Tiebas looked as grey and cold this morning as it had yesterday. Elena drove off with my bag to Puenta la Reina, I donned my rain jacket and started the slog on a gravel pathway alongside the National highway. After a few kilometres, the route being very clearly way marked, I went under the road and emerged at Muruarte de Reta, a former railway town.
The rain held off and by the time I’d reached Enériz it was warm and sunny. I stopped for an excellent café con leche (one euro) in the main square and watched folk coming and going from the bakery.
My next planned stop was the extraordinary church of Santa María de Eunate with its roofless cloister of 33 arches, allegedly modelled on the church of the Holy Sepulchre in Jerusalem, extra.
Only another couple of kilometres to Obanos where the popular Camino Francés meets the Camino Aragonés. Pilgrims and walkers appeared everywhere and more “buen Caminos” were exchanged in the hour to Puente la Reina than in the last two and half weeks.

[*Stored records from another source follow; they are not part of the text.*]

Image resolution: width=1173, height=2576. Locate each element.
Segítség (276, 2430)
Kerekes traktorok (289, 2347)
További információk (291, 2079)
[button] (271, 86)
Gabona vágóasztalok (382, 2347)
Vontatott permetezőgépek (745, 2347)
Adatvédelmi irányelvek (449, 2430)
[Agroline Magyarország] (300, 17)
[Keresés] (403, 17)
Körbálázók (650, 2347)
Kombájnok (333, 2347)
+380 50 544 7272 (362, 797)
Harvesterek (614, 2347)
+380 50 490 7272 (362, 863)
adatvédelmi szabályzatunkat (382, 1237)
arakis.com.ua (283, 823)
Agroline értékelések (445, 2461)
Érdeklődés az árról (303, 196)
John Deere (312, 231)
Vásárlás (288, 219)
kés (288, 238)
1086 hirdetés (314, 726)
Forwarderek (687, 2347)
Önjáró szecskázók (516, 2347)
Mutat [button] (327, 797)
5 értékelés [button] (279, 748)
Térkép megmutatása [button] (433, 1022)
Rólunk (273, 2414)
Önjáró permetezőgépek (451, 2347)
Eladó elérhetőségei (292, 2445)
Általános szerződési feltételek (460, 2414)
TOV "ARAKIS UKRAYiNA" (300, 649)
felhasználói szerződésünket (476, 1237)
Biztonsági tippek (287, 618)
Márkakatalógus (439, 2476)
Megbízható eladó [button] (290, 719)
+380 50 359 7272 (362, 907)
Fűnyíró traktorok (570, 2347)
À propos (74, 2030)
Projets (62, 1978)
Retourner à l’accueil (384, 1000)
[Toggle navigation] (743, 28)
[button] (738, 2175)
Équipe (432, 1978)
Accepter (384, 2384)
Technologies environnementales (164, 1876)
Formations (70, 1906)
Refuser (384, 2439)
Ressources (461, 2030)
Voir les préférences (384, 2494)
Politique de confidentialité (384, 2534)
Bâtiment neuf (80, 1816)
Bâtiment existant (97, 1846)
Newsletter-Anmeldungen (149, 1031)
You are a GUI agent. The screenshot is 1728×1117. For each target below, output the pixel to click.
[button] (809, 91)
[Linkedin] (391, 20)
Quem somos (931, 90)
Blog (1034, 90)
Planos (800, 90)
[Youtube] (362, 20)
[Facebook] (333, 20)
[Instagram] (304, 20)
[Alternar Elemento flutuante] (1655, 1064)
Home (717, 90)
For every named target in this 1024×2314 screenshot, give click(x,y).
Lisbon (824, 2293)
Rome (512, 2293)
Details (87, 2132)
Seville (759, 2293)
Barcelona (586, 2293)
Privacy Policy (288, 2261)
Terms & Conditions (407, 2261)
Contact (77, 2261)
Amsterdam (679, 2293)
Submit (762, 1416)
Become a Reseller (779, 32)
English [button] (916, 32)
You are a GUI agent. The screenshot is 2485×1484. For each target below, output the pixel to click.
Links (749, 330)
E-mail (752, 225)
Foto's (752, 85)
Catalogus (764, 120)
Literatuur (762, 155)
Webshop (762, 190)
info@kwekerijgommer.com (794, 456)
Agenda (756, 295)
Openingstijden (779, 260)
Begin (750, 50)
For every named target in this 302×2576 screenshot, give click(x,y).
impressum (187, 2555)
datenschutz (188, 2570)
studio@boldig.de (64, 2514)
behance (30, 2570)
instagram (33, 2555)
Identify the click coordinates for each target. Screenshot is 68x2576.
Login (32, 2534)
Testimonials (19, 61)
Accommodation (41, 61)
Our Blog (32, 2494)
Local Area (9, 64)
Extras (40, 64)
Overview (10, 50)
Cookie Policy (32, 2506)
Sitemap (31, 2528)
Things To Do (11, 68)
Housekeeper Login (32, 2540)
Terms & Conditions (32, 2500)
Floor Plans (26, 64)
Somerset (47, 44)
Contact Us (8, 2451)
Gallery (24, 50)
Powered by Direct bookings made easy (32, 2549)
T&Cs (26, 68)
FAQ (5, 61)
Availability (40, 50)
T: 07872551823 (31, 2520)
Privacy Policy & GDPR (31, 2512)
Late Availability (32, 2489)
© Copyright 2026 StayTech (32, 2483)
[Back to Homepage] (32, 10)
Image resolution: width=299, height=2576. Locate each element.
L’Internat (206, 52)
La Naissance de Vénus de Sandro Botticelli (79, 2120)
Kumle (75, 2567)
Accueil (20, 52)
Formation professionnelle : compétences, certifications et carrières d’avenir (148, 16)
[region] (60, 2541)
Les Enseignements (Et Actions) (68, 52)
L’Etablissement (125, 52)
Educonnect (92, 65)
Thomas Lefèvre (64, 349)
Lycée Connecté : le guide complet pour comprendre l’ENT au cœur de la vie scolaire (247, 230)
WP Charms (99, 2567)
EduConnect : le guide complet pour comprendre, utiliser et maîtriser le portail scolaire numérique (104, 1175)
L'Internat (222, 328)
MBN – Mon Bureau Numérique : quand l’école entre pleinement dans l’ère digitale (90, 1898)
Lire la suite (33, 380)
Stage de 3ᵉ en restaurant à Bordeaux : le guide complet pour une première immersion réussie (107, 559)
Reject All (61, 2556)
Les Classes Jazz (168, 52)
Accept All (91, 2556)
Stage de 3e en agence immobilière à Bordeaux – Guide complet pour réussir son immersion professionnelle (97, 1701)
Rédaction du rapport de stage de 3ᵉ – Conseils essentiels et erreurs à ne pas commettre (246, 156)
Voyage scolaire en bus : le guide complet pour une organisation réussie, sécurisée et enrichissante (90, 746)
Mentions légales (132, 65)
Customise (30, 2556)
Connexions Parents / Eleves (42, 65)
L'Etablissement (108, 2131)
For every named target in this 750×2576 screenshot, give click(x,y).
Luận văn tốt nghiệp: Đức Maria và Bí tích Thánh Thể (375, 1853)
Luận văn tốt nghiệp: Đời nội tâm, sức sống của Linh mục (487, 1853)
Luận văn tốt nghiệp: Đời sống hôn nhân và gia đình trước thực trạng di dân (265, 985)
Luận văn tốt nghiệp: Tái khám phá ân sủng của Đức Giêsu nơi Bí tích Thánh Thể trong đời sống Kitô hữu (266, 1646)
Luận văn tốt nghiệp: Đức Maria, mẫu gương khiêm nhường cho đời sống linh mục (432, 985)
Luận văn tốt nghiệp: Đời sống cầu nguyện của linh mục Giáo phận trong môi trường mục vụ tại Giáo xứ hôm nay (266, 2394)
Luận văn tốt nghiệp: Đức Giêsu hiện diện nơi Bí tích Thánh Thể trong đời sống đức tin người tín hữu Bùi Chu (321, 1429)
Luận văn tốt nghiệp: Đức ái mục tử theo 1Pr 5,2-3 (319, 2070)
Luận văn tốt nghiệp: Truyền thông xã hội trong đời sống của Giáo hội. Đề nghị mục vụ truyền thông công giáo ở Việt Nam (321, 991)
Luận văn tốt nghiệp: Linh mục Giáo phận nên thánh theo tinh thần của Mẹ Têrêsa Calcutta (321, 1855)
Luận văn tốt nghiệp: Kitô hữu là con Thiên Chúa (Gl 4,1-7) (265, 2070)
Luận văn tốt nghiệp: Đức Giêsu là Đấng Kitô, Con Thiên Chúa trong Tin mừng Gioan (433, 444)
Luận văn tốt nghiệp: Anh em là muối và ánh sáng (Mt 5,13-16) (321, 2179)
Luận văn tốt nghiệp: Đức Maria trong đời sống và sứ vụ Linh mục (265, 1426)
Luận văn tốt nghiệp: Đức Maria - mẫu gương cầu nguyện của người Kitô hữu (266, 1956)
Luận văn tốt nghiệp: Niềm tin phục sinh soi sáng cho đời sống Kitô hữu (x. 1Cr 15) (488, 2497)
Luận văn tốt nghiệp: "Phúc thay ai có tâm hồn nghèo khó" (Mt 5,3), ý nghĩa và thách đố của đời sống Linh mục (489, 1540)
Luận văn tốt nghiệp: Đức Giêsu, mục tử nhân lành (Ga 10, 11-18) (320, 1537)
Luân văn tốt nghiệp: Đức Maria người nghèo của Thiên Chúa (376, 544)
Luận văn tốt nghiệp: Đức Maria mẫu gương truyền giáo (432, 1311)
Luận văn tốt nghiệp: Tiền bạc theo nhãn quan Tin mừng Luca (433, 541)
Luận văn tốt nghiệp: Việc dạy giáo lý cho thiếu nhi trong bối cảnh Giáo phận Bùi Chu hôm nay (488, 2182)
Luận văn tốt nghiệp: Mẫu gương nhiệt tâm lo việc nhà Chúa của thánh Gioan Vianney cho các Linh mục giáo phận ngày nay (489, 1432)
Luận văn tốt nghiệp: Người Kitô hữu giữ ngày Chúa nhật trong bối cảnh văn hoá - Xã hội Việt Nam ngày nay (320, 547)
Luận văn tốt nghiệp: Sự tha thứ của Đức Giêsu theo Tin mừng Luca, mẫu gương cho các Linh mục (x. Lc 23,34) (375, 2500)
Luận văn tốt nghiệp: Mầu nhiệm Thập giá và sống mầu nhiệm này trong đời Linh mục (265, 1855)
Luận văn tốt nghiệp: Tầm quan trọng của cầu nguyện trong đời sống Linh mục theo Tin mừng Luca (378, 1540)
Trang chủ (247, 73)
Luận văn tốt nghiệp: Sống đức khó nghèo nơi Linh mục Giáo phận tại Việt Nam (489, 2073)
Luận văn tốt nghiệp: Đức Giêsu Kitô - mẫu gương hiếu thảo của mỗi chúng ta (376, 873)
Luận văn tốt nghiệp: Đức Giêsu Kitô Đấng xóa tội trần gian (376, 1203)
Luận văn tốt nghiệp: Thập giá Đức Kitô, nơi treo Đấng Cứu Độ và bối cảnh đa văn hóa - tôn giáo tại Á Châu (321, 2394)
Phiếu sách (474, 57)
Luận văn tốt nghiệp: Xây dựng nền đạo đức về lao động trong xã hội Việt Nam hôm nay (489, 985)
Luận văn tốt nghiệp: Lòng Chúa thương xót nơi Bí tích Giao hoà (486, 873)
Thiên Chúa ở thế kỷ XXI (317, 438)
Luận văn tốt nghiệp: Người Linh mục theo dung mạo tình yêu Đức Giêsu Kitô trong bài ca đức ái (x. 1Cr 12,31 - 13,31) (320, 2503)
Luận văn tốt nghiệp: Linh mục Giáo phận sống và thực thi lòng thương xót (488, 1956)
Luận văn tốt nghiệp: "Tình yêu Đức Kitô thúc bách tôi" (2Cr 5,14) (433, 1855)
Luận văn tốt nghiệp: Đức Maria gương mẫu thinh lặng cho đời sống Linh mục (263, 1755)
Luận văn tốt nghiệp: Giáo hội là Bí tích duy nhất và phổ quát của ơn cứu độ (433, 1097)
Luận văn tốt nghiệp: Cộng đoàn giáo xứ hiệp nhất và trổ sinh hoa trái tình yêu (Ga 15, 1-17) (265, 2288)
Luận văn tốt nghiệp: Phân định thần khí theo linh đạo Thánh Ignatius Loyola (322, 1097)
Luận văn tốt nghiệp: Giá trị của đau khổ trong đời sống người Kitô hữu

Puente la Reina is the official end of the Camino Aragonés and it’s where I’m finishing today. I had wondered if I would feel like continuing, I don’t. I completed the Camino Francés in 2022 and thoroughly enjoyed it. This Camino though has been very different. Contemplative, sometimes challenging and unpredictable, wild and rugged. A perfect combination of landscapes, remote communities and Camino numinosity, for want of a better word.